Le programmateur de danse hollandais Jaap Van Baasbak en était à son 10e CINARS cette année. Au fil du temps, il a fait venir à Amsterdam plusieurs artistes et chorégraphes québécois, tels Édouard Lock, Frédérik Gravel, Louise Lecavalier, Dave St-Pierre, Virginie Brunelle, Daniel Léveillé et Marie Chouinard.

Cette dernière était d'ailleurs porte-parole de CINARS 2014. Elle a insisté sur l'importance de CINARS pour sa compagnie et pour d'autres, comme Danse-Cité, Montréal Danse, Pierre-Paul Savoie Danse. «La diffusion internationale est un enjeu important pour la survie et la santé des compagnies des arts de la scène. Le développement de tournées à l'étranger nécessite le travail de plusieurs alliés, s'échelonnant sur de nombreuses années», a-t-elle dit.

Un shopping créatif

En plus de la sélection officielle de 23 spectacles provenant de 12 pays, quelque 80 autres spectacles, en versions intégrales ou en extraits, ont été présentés dans le cadre du volet OFF-CINARS dans diverses salles montréalaises. Si l'événement permet au monde de voir des créations québécoises, l'inverse est aussi vrai. Des troupes étrangères comme CIRCA (Australie) et Cirkus Cirkor (Suède) ont été présentées à la TOHU après leur passage au marché montréalais.

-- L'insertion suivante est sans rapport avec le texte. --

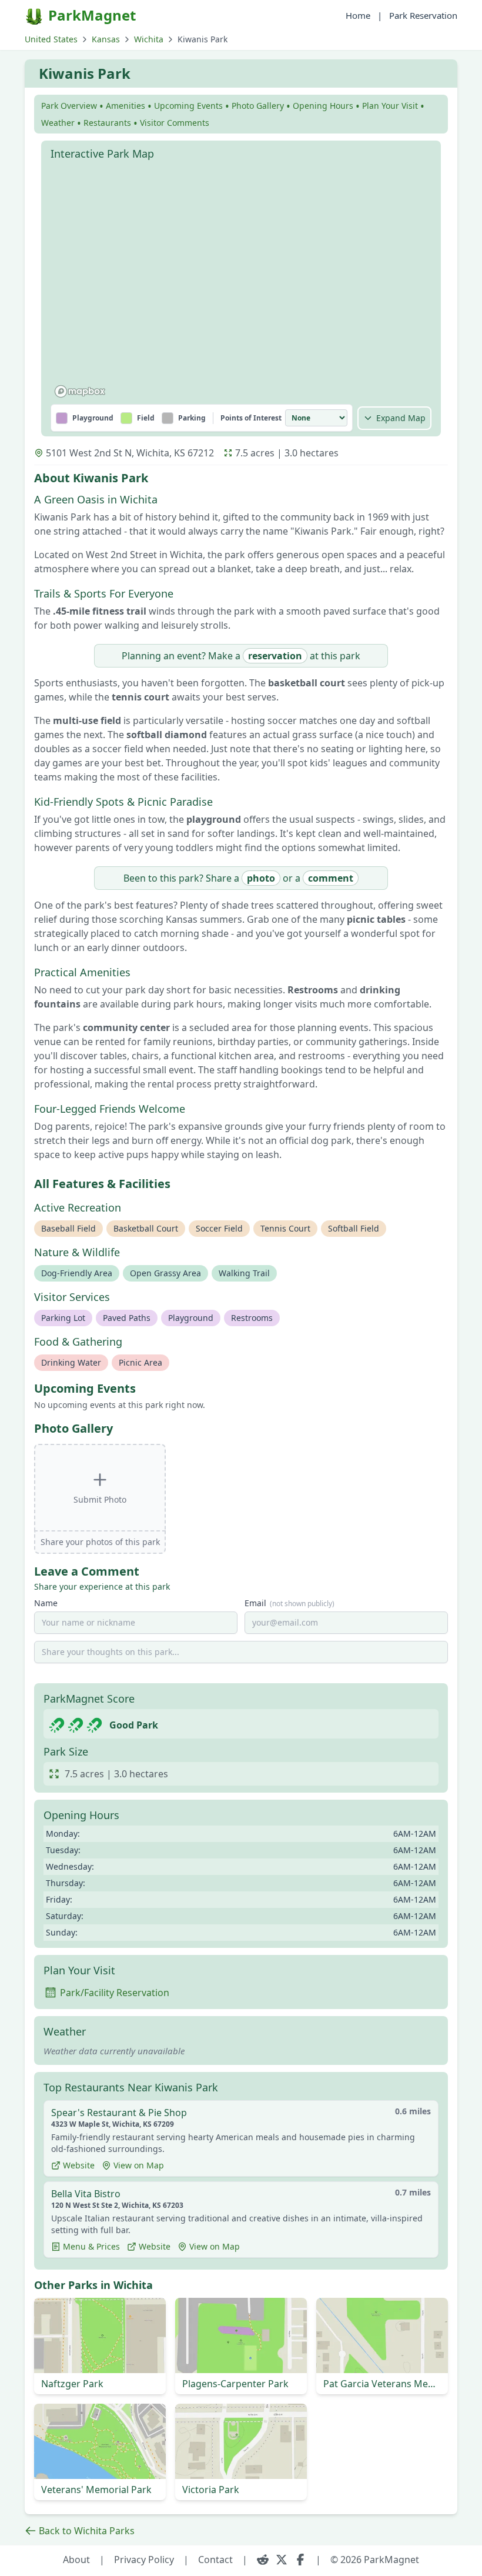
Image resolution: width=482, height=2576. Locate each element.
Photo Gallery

«Il n'y a pas de négociations ni de contrats qui se signent à CINARS, explique Alain Paré. Le marché présente un panorama de la création actuelle et des tendances actuelles. Les diffuseurs font leur shopping en prévision des saisons 2016, 2017.»

Anita Mathieu est directrice des Rencontres chorégraphiques internationales de Seine-Saint-Denis. Depuis 2000, elle participe régulièrement à CINARS. Ce qui lui a permis de découvrir plusieurs chorégraphes montréalais, comme Danièle Desnoyers, Daniel Léveillé, Mélanie Demers et Dave St-Pierre, pour les accueillir aux Rencontres et les faire connaître en France. «J'ai besoin d'accompagner les artistes dans la durée. Une oeuvre chorégraphique se construit dans le temps. Je ne suis pas intéressée à faire des one shots. Je veux suivre une démarche artistique et la recherche d'un chorégraphe à travers les années.»

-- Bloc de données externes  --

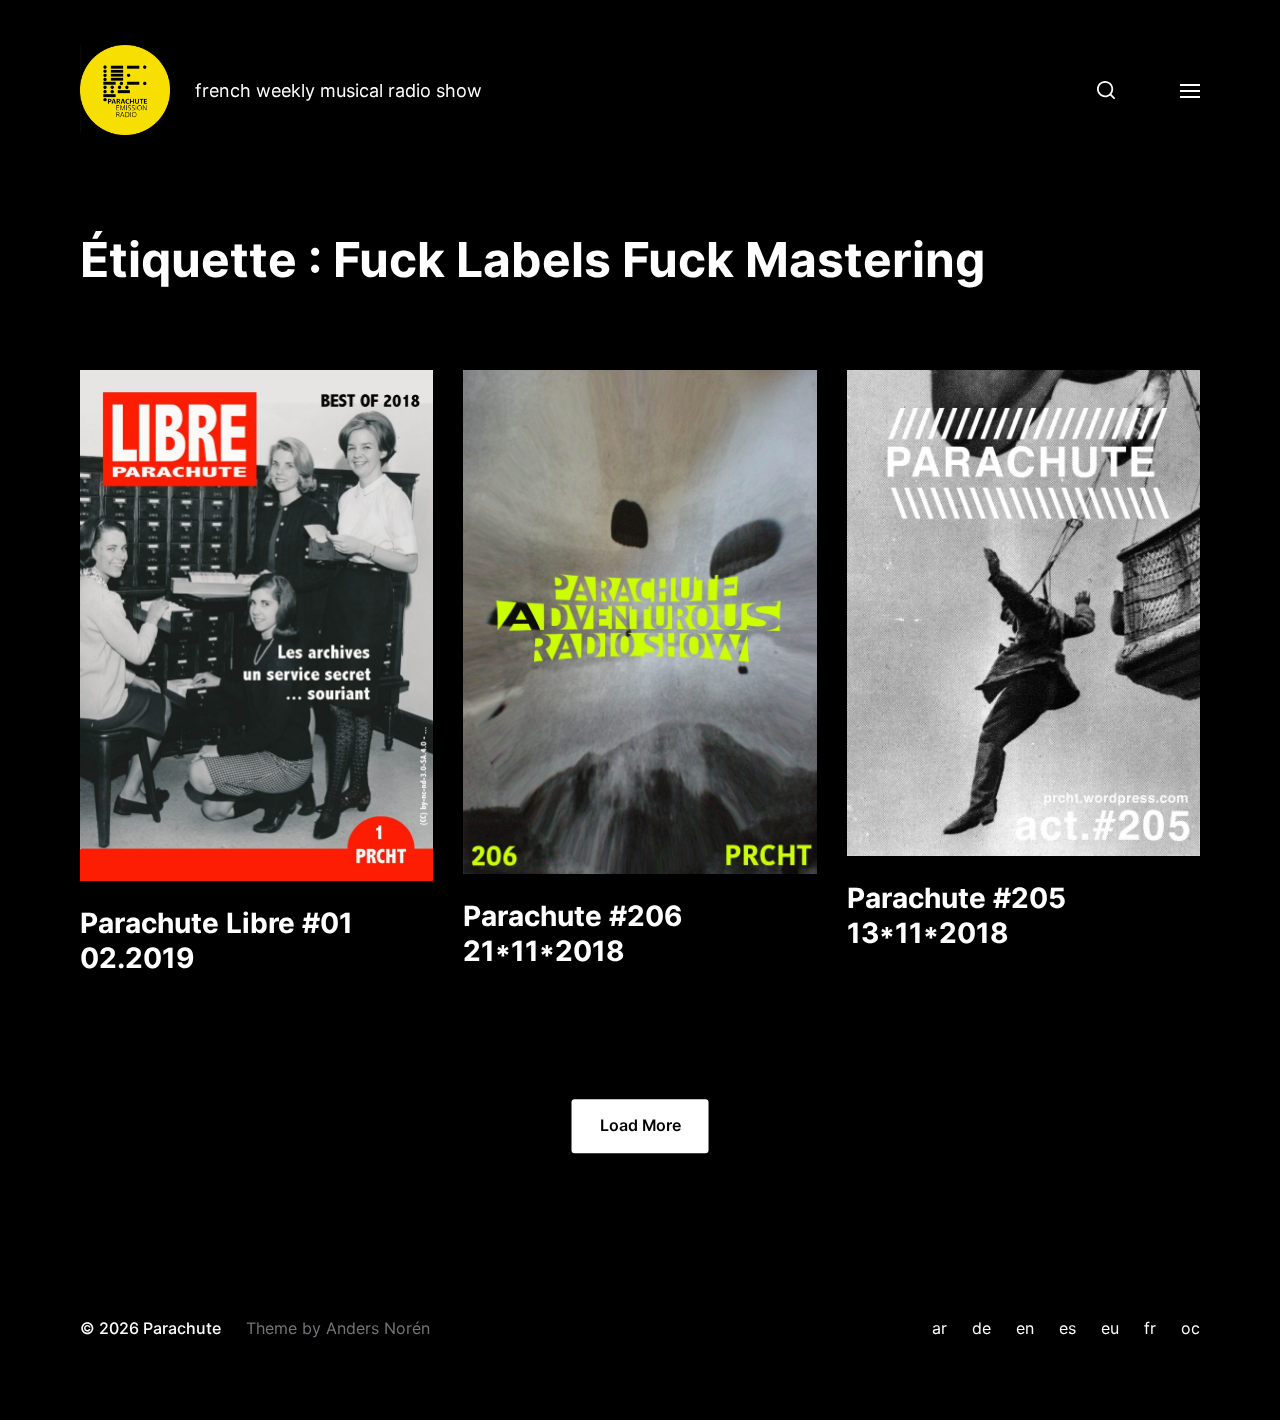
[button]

Après 30 ans, le rôle de CINARS est essentiel. «Depuis dix ans, ce qui me frappe, c'est que l'offre d'ici comme d'ailleurs a doublé, voire triplé, alors que la demande ne bouge pas. La compétition est de plus en plus féroce entre les pays pour promouvoir et faire diffuser le travail de leurs artistes», conclut Alain Paré.

«C'est une plateforme idéale pour rencontrer des gens et des oeuvres. Alors que les artistes montréalais se mobilisent», dit Philippe Bachman, directeur de La Comète, Scène nationale de Châlons-en-Champagne et du Réseau 360o, qui regroupe 18 salles de théâtre circulaires dans le monde, dont la TOHU.